リコール対象になるのは妥当だが、少なくともレベル2で制御を行っているテスラFSDに、交差点徐行侵入機能があっても致命的な欠陥と言えるだろうか。ブレーキを踏んだりドライバーが介入すれば済むことで、手動OFFができるかどうかは本質ではない。

◆30年前からあるITと自動車業界の確執
テスラFSDや車両設計は、歴史ある自動車製造業の安全思想と相容れないという意見を耳にする。じつはこのような議論は今に始まったことではない。

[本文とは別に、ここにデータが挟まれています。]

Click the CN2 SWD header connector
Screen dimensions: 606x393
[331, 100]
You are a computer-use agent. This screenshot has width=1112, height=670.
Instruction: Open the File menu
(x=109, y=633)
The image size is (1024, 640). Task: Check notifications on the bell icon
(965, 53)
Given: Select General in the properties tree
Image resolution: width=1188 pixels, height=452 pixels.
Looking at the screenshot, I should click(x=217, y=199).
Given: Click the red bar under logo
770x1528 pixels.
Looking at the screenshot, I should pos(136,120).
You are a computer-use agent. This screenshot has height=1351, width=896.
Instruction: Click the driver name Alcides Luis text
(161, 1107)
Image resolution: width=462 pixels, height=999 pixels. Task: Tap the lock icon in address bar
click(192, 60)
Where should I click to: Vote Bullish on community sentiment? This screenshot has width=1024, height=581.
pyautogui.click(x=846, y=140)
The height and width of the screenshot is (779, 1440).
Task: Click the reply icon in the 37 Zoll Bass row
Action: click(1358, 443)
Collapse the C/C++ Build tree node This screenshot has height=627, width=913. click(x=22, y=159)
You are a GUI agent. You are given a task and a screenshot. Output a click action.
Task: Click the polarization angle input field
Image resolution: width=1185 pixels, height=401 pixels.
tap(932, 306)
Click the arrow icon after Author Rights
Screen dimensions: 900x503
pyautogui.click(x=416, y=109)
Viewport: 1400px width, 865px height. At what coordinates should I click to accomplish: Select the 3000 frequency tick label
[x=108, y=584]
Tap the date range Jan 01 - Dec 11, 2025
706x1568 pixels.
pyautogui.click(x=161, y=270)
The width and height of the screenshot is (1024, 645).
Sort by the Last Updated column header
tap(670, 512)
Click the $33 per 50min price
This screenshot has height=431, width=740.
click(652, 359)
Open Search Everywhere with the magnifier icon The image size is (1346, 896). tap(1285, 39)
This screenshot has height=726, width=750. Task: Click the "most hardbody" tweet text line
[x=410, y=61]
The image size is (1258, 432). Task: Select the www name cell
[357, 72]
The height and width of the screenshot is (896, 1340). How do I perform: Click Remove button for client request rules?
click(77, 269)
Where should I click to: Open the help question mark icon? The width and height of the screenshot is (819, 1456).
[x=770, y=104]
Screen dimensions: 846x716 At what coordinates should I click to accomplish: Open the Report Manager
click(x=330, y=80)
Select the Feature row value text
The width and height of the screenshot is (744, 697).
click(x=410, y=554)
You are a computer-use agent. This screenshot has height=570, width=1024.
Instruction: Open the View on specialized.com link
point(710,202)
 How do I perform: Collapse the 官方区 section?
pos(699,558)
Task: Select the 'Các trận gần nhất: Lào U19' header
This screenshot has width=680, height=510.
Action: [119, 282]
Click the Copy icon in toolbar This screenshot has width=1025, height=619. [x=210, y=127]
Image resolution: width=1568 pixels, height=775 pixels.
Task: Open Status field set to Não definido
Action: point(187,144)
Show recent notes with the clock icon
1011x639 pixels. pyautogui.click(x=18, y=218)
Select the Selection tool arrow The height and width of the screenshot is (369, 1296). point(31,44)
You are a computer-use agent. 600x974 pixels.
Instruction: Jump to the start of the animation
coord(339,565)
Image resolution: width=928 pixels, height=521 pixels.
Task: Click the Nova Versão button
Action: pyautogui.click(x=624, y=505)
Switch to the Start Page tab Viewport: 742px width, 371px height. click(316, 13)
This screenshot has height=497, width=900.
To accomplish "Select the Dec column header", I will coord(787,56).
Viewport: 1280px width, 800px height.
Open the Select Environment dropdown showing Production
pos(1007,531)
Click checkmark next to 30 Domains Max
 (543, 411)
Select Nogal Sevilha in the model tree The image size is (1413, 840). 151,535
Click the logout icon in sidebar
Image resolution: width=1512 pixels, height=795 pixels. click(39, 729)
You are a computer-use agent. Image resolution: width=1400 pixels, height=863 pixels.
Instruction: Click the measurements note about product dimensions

古くは1990年代、当時のマイクロソフト社長のビル・ゲイツ氏とGMが似たような論点で争ったことがある。

ビル・ゲイツ氏があるカンファレンスの講演で「GMがマイクロソフトの技術を使えば25ドルのガソリンで1000マイル走れる車が作れる」と発言した。これに対しGM側が「そんな車は毎日フリーズし故障のたびに買い替える必要があるのでは? 高速道路で故障したらいちいちシステムをリブートするのか?」と反論したことがある。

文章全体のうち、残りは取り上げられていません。